アキハバラの平和を守るオタレンジャーとして当然の事をしたまでです!
それでは予定があるので私はこれで……」

爽やかな笑顔(仮面で見えない)でその場を立ち去ろうとオタレッドはご婦人に背を向ける。
なんと格好良く爽やかな青年だろう。
場の空気が完全に一致しかけた。

しかしその時、とても不幸なことに彼の足首が突然の反抗期を迎えた。

何もない道で足首がぐにゃりと曲がり、受け身を取る間もなくこけたのである。

盛大なドシャっという音とカエルを轢いたような「ぐえっ!」という声がアキハバラの街中に木霊する。

「すみません! すみません!」

四方八方に平謝りしながら急いで立ち上がると土汚れを払いながら、逃げるようにその場を立ち去る。
オタレッド史上おそらく最速の速さでアキハバラの街を駆けると、彼はメイドカフェ目掛けて飛び込んだ。

メイドカフェの「お帰りなさいませ、ご主人様!」という声がアキハバラの街に響く。

声の揃ったいつも通りの美しい挨拶。

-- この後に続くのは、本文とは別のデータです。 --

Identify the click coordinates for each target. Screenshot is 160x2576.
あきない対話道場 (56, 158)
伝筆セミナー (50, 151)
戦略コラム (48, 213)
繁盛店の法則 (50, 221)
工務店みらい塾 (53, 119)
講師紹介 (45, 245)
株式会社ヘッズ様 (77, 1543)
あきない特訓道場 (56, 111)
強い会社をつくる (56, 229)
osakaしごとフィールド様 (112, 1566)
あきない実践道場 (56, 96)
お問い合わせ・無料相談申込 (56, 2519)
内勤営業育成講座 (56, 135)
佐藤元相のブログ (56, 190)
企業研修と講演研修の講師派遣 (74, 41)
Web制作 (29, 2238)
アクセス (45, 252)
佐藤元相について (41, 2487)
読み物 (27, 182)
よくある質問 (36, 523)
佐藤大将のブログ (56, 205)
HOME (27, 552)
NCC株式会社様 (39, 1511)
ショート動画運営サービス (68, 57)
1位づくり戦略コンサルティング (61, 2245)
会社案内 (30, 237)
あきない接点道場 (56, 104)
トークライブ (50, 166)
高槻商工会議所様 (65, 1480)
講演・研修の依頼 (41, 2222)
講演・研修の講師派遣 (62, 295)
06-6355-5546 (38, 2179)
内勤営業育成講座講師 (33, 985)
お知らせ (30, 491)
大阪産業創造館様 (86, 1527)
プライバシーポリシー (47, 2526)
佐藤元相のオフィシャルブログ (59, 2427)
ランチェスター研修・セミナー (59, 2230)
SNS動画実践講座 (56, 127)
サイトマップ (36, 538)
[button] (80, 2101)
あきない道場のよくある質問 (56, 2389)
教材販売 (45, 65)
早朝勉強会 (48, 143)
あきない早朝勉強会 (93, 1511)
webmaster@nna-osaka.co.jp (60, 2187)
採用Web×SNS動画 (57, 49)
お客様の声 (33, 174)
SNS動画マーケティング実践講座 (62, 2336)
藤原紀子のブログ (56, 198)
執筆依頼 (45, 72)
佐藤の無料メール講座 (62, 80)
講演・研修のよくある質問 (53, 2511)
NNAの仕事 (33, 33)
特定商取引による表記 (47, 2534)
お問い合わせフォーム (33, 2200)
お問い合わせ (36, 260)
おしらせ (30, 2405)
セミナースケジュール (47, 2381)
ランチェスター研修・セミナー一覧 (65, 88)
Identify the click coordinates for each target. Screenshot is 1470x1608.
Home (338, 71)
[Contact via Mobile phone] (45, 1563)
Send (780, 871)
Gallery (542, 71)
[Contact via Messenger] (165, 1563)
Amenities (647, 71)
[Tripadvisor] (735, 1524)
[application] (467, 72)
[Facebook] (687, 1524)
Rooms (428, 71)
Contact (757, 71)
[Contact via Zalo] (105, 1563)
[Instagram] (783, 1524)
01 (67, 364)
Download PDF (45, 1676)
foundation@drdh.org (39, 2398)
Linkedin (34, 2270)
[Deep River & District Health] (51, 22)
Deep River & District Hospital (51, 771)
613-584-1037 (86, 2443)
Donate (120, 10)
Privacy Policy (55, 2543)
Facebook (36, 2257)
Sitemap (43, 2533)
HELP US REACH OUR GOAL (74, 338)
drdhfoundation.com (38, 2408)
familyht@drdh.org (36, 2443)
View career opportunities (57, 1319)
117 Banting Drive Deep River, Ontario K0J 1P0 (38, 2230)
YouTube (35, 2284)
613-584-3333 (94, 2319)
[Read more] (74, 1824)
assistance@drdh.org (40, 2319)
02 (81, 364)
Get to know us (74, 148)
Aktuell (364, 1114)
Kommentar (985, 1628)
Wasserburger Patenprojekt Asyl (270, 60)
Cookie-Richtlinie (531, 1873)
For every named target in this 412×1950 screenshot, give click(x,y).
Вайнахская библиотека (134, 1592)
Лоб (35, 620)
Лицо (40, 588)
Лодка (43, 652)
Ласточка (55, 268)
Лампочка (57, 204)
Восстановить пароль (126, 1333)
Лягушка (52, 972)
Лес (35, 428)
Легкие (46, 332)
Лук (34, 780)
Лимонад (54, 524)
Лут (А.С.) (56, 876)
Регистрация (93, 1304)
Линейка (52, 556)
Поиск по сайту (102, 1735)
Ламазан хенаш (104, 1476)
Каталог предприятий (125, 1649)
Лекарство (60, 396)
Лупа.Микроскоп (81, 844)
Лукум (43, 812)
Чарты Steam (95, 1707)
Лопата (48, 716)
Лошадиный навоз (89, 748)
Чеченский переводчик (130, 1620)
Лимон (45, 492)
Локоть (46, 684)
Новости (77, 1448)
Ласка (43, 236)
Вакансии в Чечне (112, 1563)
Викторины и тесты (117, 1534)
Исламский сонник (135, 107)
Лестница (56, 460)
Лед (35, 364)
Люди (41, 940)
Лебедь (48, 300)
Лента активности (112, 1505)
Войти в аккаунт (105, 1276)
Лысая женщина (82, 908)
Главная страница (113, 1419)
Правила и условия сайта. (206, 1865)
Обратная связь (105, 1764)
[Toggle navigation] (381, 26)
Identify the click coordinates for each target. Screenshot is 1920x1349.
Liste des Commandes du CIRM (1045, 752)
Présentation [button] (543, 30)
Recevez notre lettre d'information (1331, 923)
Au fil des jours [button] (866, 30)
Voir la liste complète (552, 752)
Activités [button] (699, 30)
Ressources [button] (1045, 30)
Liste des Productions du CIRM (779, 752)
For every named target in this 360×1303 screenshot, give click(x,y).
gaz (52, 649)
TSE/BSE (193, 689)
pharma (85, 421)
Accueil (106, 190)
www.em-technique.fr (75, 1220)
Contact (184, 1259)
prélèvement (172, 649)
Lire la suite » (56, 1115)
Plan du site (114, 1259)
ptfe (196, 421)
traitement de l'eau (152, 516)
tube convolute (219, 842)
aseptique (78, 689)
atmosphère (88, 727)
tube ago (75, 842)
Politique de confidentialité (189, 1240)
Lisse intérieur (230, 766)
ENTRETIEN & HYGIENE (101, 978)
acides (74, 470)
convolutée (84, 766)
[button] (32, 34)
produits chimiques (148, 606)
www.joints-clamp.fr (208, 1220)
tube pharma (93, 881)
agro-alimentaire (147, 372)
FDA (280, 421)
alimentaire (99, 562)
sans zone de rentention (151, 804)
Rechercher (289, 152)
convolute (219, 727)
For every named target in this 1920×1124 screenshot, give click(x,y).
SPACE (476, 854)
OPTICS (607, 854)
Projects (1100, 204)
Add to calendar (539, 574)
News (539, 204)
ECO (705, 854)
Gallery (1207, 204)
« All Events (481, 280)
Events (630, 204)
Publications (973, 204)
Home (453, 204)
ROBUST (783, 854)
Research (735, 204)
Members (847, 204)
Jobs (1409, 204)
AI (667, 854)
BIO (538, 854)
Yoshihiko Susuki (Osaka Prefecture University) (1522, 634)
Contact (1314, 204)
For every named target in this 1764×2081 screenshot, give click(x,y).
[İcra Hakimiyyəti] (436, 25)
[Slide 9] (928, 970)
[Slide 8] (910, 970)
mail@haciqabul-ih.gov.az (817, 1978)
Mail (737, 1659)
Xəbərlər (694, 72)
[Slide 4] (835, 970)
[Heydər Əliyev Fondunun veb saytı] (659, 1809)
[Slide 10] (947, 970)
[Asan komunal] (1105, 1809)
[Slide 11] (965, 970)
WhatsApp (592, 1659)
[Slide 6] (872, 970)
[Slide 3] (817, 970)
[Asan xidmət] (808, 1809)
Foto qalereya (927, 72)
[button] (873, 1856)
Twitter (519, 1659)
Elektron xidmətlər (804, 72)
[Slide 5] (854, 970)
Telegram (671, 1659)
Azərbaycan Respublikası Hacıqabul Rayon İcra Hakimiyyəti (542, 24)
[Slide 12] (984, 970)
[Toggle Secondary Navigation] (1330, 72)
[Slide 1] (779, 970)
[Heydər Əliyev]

肩で息をするオタレッドにもそれは惜しみ無く降ってきた。
馴染みのメイドカフェは今日も彼に優しい。

しかし今はその優しさも体に沁み行ってこない程に彼は項垂れていた。

恥ずかしかった! 何故あそこでこけてしまうのか!
体幹を、足を何故普段から鍛えておかなかったのか!

「あー…」と少し情けない声を上げるオタレッドに、先に来ていた仲間たちが声を掛けるのはその数秒後の出来事だ。